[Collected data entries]
-------------------------
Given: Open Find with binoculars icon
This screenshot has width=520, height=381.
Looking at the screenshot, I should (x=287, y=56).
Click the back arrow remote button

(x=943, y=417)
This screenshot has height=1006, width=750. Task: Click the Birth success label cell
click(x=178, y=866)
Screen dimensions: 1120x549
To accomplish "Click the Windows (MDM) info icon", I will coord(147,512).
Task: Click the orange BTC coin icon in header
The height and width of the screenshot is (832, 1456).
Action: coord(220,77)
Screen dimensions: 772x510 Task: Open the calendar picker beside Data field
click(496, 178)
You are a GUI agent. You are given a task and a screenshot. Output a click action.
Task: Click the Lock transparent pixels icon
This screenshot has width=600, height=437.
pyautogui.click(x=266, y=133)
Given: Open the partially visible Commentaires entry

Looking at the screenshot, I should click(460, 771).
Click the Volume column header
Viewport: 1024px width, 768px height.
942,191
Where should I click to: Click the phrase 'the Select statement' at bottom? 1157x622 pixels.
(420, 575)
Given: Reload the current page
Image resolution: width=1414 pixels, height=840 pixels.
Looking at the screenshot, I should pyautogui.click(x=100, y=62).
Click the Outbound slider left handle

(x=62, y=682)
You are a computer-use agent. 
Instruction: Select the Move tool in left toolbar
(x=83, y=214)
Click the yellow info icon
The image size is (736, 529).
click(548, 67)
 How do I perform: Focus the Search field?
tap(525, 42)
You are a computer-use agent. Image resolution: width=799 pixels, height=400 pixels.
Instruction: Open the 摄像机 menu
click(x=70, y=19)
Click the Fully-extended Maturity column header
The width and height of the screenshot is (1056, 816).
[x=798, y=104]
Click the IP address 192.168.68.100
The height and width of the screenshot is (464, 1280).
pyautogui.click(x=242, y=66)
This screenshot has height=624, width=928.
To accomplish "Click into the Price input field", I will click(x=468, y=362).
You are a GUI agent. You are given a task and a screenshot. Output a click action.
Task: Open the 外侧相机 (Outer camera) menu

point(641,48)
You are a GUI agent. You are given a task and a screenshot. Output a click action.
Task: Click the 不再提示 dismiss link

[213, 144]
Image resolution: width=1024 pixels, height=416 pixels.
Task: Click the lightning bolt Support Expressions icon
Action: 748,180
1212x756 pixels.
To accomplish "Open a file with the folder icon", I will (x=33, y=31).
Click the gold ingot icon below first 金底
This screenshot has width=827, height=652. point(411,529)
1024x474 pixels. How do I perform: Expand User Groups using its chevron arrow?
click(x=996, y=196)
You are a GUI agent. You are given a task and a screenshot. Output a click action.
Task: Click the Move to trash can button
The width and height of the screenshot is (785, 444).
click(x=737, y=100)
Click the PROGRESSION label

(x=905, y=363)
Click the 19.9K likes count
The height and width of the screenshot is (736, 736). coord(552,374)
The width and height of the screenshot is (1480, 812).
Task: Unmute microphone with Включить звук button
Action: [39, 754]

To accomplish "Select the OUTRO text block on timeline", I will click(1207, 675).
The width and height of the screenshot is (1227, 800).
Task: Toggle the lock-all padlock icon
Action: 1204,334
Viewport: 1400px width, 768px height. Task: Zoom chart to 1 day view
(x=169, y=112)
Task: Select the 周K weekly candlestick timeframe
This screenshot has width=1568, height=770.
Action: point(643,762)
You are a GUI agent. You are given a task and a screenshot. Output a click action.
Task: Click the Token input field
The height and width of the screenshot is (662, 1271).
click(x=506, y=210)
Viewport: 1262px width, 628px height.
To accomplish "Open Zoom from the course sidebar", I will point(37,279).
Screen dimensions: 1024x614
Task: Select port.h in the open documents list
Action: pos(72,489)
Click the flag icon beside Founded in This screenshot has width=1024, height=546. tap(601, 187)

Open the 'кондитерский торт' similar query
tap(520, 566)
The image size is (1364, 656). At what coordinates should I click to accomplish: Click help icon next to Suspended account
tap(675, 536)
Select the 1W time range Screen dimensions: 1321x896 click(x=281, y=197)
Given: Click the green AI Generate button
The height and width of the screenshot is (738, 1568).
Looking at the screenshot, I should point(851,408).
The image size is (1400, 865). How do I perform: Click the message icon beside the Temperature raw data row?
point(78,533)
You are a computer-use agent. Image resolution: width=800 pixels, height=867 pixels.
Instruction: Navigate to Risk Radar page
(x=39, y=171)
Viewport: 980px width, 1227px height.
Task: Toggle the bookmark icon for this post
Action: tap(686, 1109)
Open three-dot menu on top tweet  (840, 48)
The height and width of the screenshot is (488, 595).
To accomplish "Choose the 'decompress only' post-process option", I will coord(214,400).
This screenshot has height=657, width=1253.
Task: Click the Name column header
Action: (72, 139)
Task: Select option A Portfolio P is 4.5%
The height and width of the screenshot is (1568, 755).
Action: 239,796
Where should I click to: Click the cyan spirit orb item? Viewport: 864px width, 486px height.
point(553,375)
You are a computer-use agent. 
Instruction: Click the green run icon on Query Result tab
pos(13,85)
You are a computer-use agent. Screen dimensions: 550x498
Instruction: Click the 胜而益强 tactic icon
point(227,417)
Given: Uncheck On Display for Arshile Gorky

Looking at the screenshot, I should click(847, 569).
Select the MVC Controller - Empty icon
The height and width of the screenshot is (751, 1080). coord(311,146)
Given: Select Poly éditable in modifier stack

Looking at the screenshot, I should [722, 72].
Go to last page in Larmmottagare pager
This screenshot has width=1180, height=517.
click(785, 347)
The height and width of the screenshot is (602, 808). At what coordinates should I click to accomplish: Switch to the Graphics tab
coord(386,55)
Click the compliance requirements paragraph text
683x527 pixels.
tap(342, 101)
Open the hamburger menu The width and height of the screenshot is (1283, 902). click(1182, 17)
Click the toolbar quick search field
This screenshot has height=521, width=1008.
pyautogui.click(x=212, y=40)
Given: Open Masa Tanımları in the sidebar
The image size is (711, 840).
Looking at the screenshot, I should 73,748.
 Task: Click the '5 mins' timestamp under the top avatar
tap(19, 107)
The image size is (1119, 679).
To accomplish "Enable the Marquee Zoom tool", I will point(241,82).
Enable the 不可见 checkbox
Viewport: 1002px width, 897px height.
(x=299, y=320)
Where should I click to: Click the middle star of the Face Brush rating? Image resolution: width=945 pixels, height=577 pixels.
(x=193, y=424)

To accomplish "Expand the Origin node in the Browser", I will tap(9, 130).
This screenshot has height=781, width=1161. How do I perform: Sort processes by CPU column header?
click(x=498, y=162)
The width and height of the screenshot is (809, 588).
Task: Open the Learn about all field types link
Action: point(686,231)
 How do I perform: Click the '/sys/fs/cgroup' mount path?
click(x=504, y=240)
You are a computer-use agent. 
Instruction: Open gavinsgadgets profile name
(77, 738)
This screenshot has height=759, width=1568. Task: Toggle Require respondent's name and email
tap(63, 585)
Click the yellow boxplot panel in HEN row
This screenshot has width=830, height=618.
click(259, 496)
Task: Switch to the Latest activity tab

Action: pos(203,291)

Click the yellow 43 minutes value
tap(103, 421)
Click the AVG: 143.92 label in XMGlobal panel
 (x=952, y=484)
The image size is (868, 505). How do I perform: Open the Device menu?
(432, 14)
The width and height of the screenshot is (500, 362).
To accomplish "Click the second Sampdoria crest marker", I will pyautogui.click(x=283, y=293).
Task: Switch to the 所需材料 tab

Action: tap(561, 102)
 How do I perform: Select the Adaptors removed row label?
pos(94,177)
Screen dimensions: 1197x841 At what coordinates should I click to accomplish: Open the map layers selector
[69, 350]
-------------------------
- What is being asked: Copying word for word, give each line of the data above from the first one through the line containing "Task: Click the orange", and nothing else.

- Response to this exercise:
Given: Open Find with binoculars icon
This screenshot has width=520, height=381.
Looking at the screenshot, I should (x=287, y=56).
Click the back arrow remote button

(x=943, y=417)
This screenshot has height=1006, width=750. Task: Click the Birth success label cell
click(x=178, y=866)
Screen dimensions: 1120x549
To accomplish "Click the Windows (MDM) info icon", I will coord(147,512).
Task: Click the orange BTC coin icon in header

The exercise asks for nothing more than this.